Previously we looked at the latest thinking when it comes to stadium audio design, before considering the technical changes required when stadiums are used for non-sports events. Here we look at updates to standards and the continued diversification of stadiums to maximise profits.
While they contemplate the stadiums of the future, operators and their consultants also have plenty of standards-related matters to bear in mind. Compliance with EN54 is a given and has been well documented in Installation over recent years. Next on the horizon is a comprehensive update of BS 7827, which provides recommendations and guidance for the design, specification, maintenance and operation of permanently installed sound systems used for emergency purposes at sports venues.
Roland Hemming, founder/consultant, RH Consulting, has been engaged in the revision project as a committee chair for several years now, and confirms that the updated standard “will have a wider remit and cover all large public buildings, for want of a better term.” In particular, it will offer more explicit guidance on complex evacuation scenarios, such as instances involving “a combination of internal and external areas, which haven’t really been clarified before. There will also be an expanded environmental section and additional guidance on the issue of back-up power.”
The end result, says Hemming, will be a code of practice that brings “clarity to a lot of issues related to more complex projects”. The updated standard – which may be published before the end of 2018 – is also set to incorporate guidance related to counter-terrorism and measures that venues can implement to ensure their audio systems remain effective in a host of possible attack scenarios.
With the first anniversary of the Manchester Arena attack having only just been marked internationally, the need to have extensive planning in place should be at the very top of venue operators’ and consultants’ priority lists. However, Hemming clearly feels there is some complacency about the issue in the wider industry, suggesting that awareness of the latest UK Home Office advice – such as the ‘Guidance to Improve Your Security Stance’ issued last summer – remains minimal.
Not surprisingly, this latest Home Office guidance is likely to inform the relevant sections of the new version of BS 7827, which will address issues such as “how to keep people in or moving around the building [during an attack], or maybe bring them in from the outside.” The effect upon, and utilisation of, staff during such an emergency will also be tackled, along with the steps that should be taken to create an effective risk assessment whenever a new system is established.

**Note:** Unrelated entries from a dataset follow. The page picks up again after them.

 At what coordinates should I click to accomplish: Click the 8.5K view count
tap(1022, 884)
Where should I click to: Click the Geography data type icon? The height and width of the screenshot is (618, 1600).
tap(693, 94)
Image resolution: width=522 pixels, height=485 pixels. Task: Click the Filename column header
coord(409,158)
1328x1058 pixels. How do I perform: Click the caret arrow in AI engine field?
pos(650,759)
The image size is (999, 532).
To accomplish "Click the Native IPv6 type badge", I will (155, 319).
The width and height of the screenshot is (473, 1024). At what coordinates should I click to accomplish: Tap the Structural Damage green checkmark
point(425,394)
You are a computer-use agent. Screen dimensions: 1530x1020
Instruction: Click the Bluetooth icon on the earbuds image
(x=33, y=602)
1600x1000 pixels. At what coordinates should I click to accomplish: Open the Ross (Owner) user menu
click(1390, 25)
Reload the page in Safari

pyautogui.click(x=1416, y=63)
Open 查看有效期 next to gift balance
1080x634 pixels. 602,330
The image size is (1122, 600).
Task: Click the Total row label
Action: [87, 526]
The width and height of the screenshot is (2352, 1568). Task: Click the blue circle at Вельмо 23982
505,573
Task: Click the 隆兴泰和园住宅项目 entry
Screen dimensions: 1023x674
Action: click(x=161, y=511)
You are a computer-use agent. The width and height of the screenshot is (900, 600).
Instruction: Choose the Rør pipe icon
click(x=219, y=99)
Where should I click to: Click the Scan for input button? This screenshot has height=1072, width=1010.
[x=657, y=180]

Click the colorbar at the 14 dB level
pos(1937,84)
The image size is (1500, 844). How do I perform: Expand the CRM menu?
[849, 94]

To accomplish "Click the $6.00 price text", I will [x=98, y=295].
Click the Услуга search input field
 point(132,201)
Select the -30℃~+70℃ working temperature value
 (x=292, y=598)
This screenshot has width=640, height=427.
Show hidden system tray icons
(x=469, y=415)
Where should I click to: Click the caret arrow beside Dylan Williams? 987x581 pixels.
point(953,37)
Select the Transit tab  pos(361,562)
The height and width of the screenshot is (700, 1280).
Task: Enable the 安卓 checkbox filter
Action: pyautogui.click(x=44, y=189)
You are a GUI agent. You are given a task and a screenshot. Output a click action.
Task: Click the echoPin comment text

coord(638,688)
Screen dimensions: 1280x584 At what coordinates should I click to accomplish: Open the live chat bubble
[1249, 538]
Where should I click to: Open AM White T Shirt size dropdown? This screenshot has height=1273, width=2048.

“There is a real obligation on consultants to be up to date on these issues, and therefore be in a position to provide [venue operators] with the necessary information. Without that there is a risk that some venues are not well protected at present,” says Hemming.
Smart ‘micro-cities’?
In turn, these very real and pressing challenges may encourage further diversification by stadiums to ensure a minimum of non-event days as operational costs continue to rise. Guillermo Wabi – professional sound application design manager, Bosch Building Technologies, Communications Systems Division, puts it succinctly: “Sports venues cost lots of money to build and maintain, and if they are used just for sport [there may not be sufficient] profits to maintain the cost of operation year-round.”
Expanding upon his vision of the stadium of the future, Wabi envisages the nurturing of “‘smart micro-cities’, built around the stadium and following the evolution of the ‘work, live, play’ lifestyle, all implemented in one interconnected IP-based area.” Extended partnerships with food and beverage outlets, shops and hotels in the surrounding environs are bound to be integral to these ‘smart micro-cities’ that have stadiums as their hub centres.
It’s a tantalising vision, but one that will call for an even more consistent focus on audio quality, not least to convey the commercial messages that will be fundamental to these sites’ financial viability. Therefore, the smartest of the smart venues will be thinking not just about the fan engagement expectations of the next few years, but the likely habitational and behavioural patterns of their customers a decade or more into the future.